Les retables de la décennie
1490 - 1500


Le Baptême du Christ

Le Baptême ( 1 et 2) commandé pour le Grand Retable de la Confraternité de Scalzo, avec le Retable Mascalzoni et l'Adoration des Bergers pour Santa Chiara, est l'une des commandes les plus engagées que reçoit l'artiste à cette époque: l'oeuvre est en relation, comme on l'a remarqué plusieurs fois, avec le Baptême de S. Salvi, mais Lorenzo, partant comme d'habitude d'un format carré, élimine la élaboration léonardesque (voir le Baptême de Verrocchio), et se rattache en revanche à la disposition que cette élaboration avait emporté, et qui ne sortait pas des limites proposées par le schéma symétrique de Baldovinetti. Le gros rocher à gauche qui répond à celui de droite, le troisième ange qui élève en pyramide le groupe opposé au Baptiste, ces éléments ne sont pas restés à l'état de traces éphémères dans le milieu de Botticelli, mais plus clairement ici, dans cette oeuvre de Credi que nous voyons toujours renoncer à suivre Léonard quand celui-ci renverse et détruit la syntaxe du Quattrocento, et surtout dans les oeuvres qui, comme celle-ci, ont été conçues en fonction de leur utilisation publique à laquelle elles sont destinées.
Presque privé d'idées créatives, le Baptême s'achève dans des effets sentimentaux, dans le personnage du Christ la structure de la Vénus est mortifiée, et dans une série de contrepoints: les anges se penchent vers le Christ, celui-ci se disperse vers la droite et Baptiste en freine la poussée avec le bras qui soutient la jatte.
Il faut aussi ici chercher sur le fond, et avec une loupe, les détails les plus valables, comme les petits personnages (comme on peut le voir chez Verrocchio), en partie éliminés par la réduction de l'image, qui sont disposés délicatement en cercle et donnent un prélude aux rythmes qui sont liés et qui unissent les Marie dans la Crucifixion de Göttingen.
Le paysage, le feuillage, les arbres penchés par des escarpements rayent le ciel, avec les racines découvertes et pendantes révèlent le début d'une correspondance, plus qu'intense, avec Piero Di Cosimo.
C'est aussi ce qu'on peut dire pour l'Adoration de la Galerie de l'Académie, et aussi pour le Baptême qui marque le retour à une échelle chromatique plus douce et plus terne, basée sur le contraste fondamental parmi les bruns (ivoire, jaune, vert pourri) et les bleus ou gris, avec des ajouts un peu étouffés de rose et de mauve.

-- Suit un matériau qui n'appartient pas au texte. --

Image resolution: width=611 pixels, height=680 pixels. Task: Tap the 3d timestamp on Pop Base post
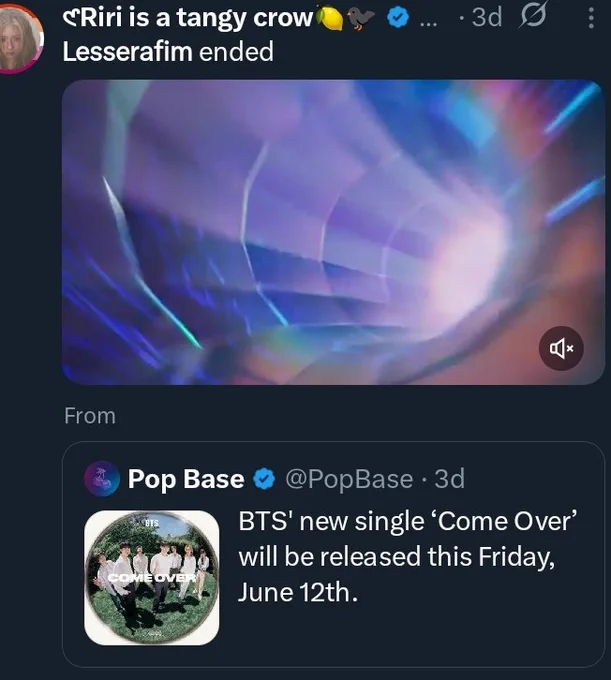coord(450,479)
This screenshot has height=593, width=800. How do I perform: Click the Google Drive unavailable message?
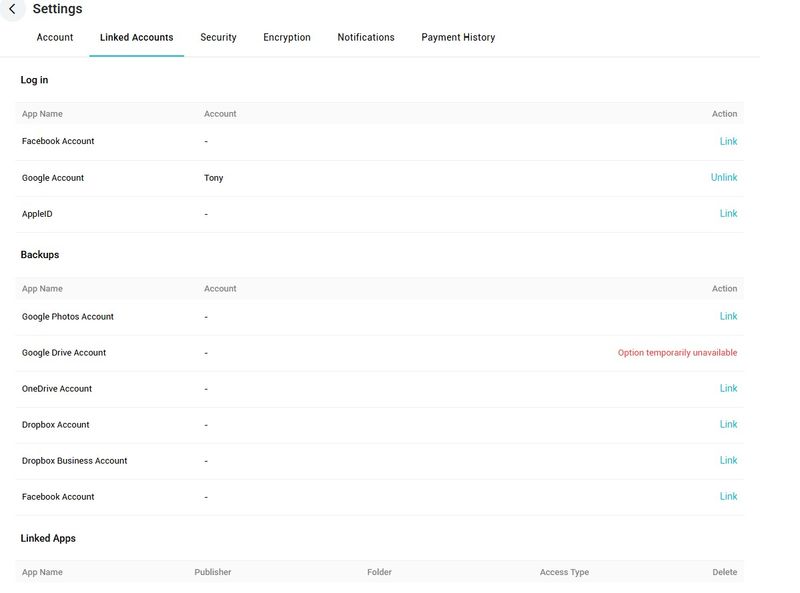click(x=677, y=353)
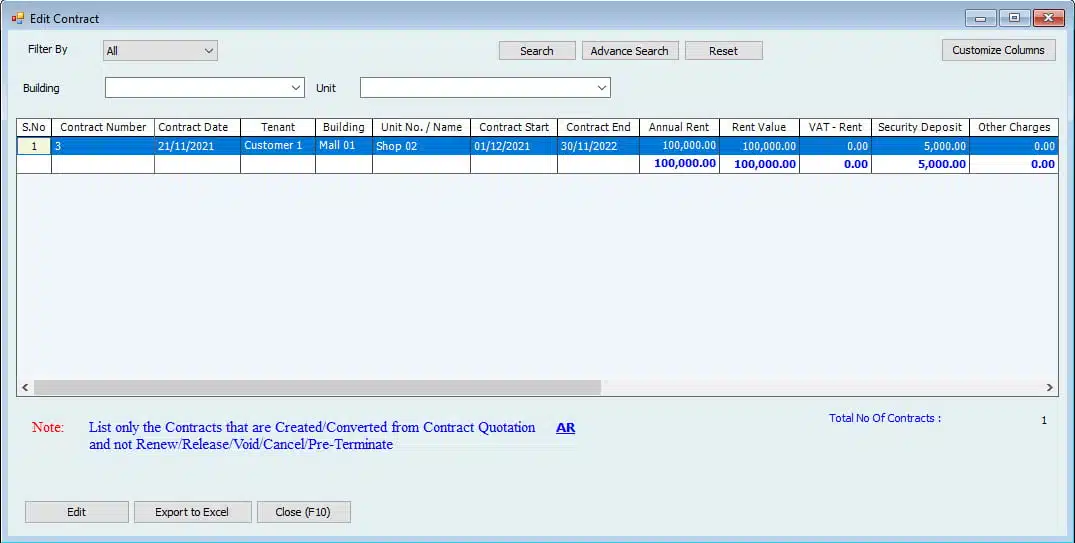Maximize the Edit Contract window

tap(1014, 18)
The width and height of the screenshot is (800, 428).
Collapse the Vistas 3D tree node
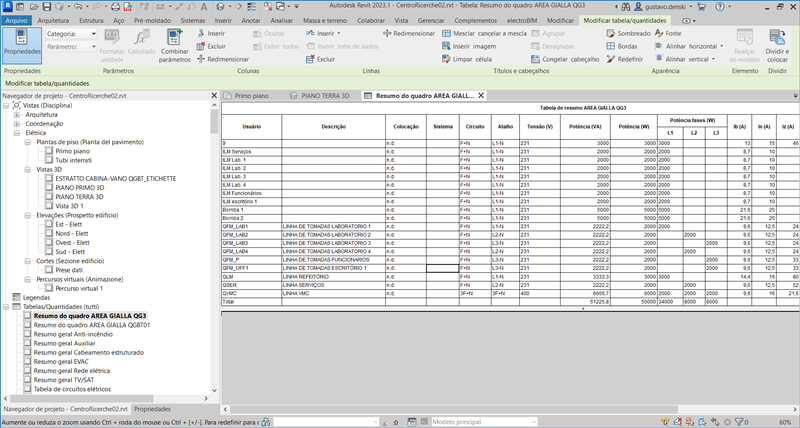pos(29,170)
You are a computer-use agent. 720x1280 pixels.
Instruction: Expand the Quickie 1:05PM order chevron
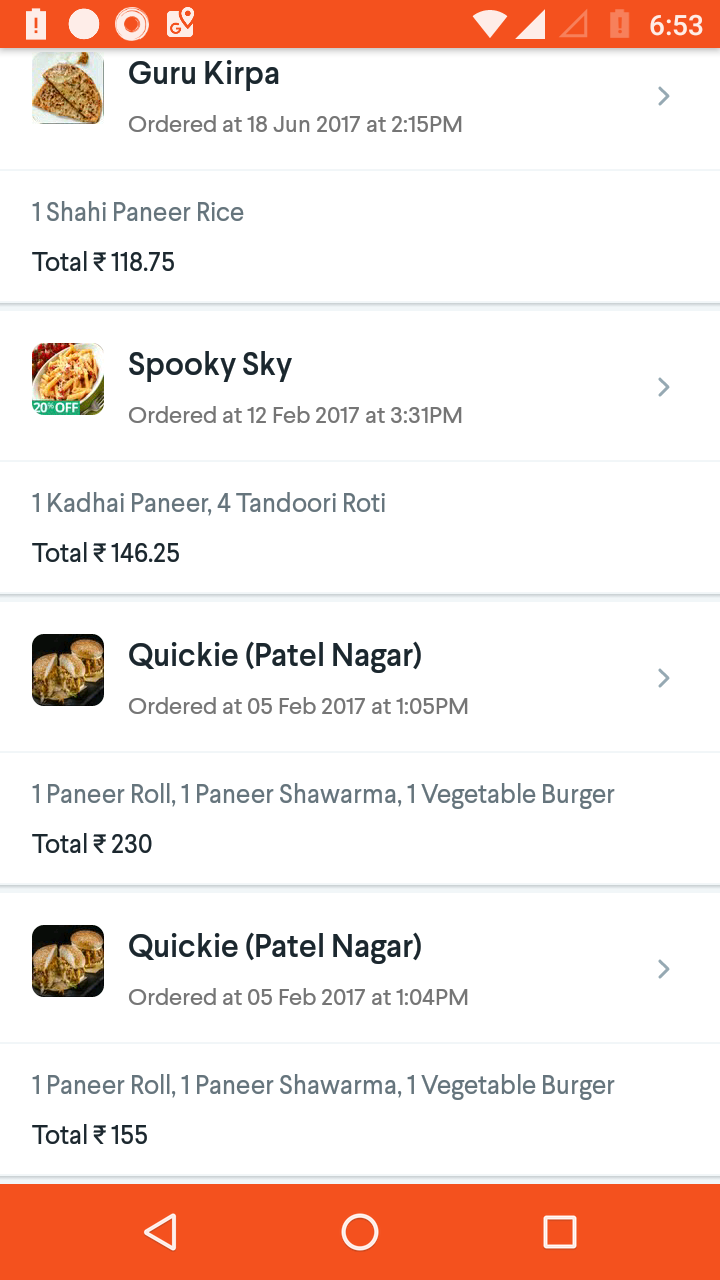click(663, 678)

L'empreinte d'austérité propre à cette série est pourtant particulièrement évidente dans l'Adoration et dans la Maria Egiziaca, autrefois conservée à Berlin mais détruite pendant la dernière guerre, et dans le San Francesco d'Ajaccio: les corps sont d'une structure plus forte et plus sèche, les drapés sont plus sobres et étendus, et dans les paysages les architectures en ruine, les gros rochers massifs sont de plus en plus envahissants, les pentes abruptes, se substituent aux larges surfaces réfléchissantes des lacs et des fleuves, des pentes douces, des villes irréelles.
C'est vraiment cette correspondance entre l'articulation solide et schématique des corps et des traits essentiels du fond qui préservent les tableaux avec les deux saints qui dégagent de l'extase et de la dévotion par leurs yeux soulevés. Un style qui rejoint celui de Pollaiolo et celui du style "aspro" d'une puissance graphique sans précédent de Mantegna.
Si le rapport se révèle moins rigoureux dans la Maria, qui plie son torse massif et se cache sous le manteau des mèches lourdes comme des cordes, le San Francesco au contraire, au corps érigé et étalé dans les bras ouverts, dans les mains levées, dans les jambes séparées, tout est établit sur des dispositions et des entrecroisements anguleux, de sorte que le personnage, couvert d'un froc épais en plis légers et divisés, parait fait avec la même pâte que la masse rocheuse située derrière, privée d'arbres et couvertes seulement de mottes d'herbes.
Toute la composition apparaît plus compacte et soutenue, et en fait la tête du saint ne sort pas du profil du rocher, alors que le crucifix qui occupe une portion mineure de l'ange volant dans la peinture de Marie, pèse sur le saint déterminant un plan parallèle à la ligne ascendante indiquée par la main de San Francesco, par sa tête, et le contour des roches.